Ok it took me a while to “see” it at first, but now that I do I really am curious as to how it works. I also find it fascinating that zooming in and out makes it easier or more difficult to see.
I tried zooming way, way in on the image, to look for little pixels here and there, but the more I zoom in, the less I understand.
When I zoom way out (so that the image is small), I can see very clearly without having to do the trick to seeing it.
Here’s a hint on how to see it if you are not sure how:
If you can’t see it easily, blur your vision a bit by unfocusing on the screen
The illusion is in the white stripes, which very subtly change shade from white to light gray, making up the shape of the face. The black stripes break up the image enough that you don’t see the face when looking right at it, but unfocusing your eyes allows the white stripes to merge together enough so the pattern becomes visible
On my laptop (with an LCD screen) all I had to do was tip the screen way back and you couldn’t tell there was something wrong with the image to begin with.
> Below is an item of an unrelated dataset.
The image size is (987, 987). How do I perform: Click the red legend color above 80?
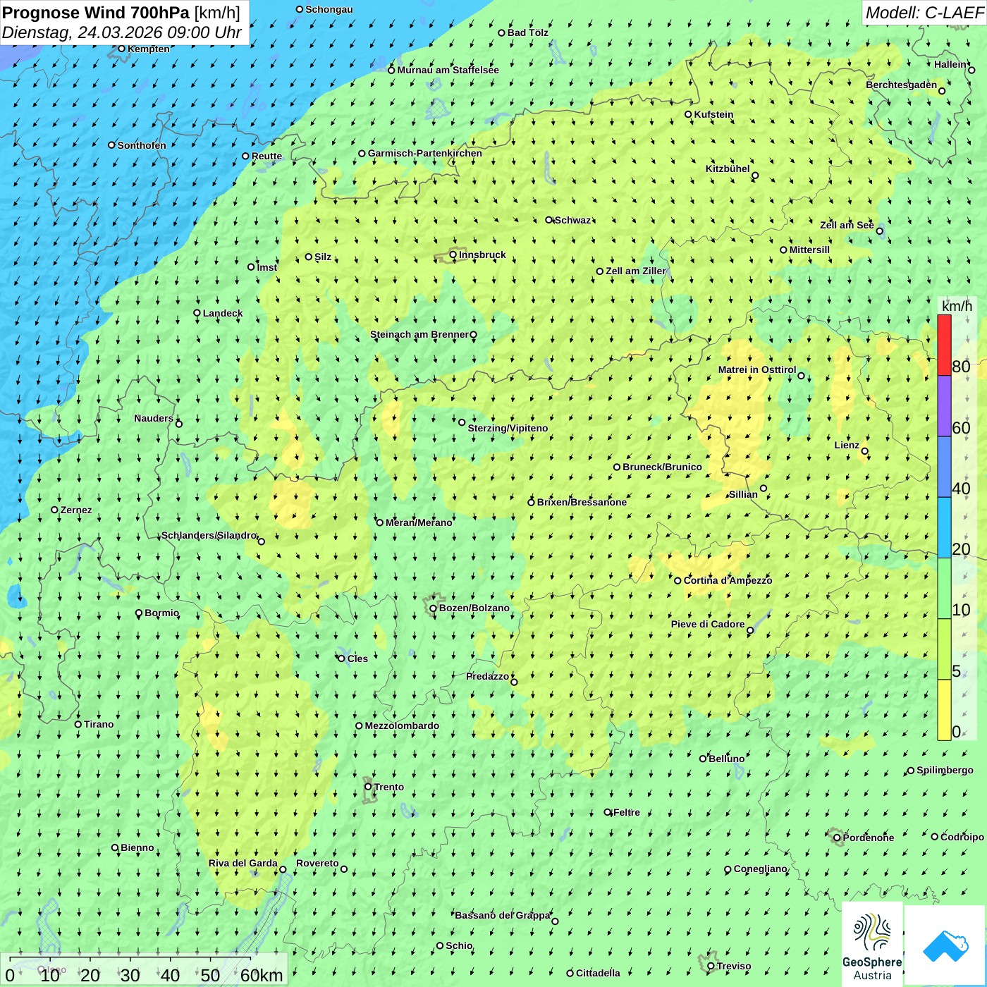(944, 344)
Interesting. I was looking at it with my reading glasses on, close to the monitor and didn’t see anything. I took them off and saw what it was all about. Then when i moved back from the monitor I saw it more clearly.
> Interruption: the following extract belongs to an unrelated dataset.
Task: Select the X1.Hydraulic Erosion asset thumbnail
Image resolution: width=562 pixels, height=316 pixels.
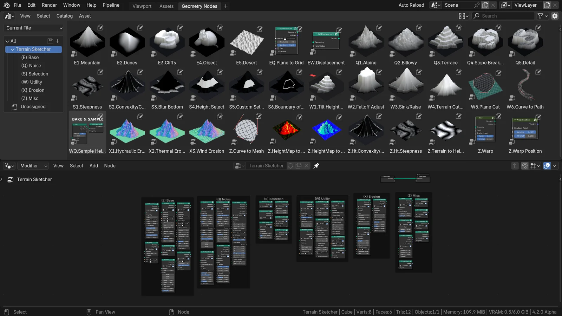Action: (x=127, y=132)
I can’t really see anything but stripes, but, if people are saying that there is a faint gray picture of a face (?) superimposed on the black and white stripes, then, well, it is not an illusion, it is just a picture that has deliberately been made very hard to see.
BTW, if you zoom it out in Firefox, it won’t work, because Firefox is way behind the times in implementing resampling for smaller images. What I find surprising is how few images this makes a difference for.
(They oddly do resample when enlarging images–and they could use the same algorithm for shrinking images, but they don’t.)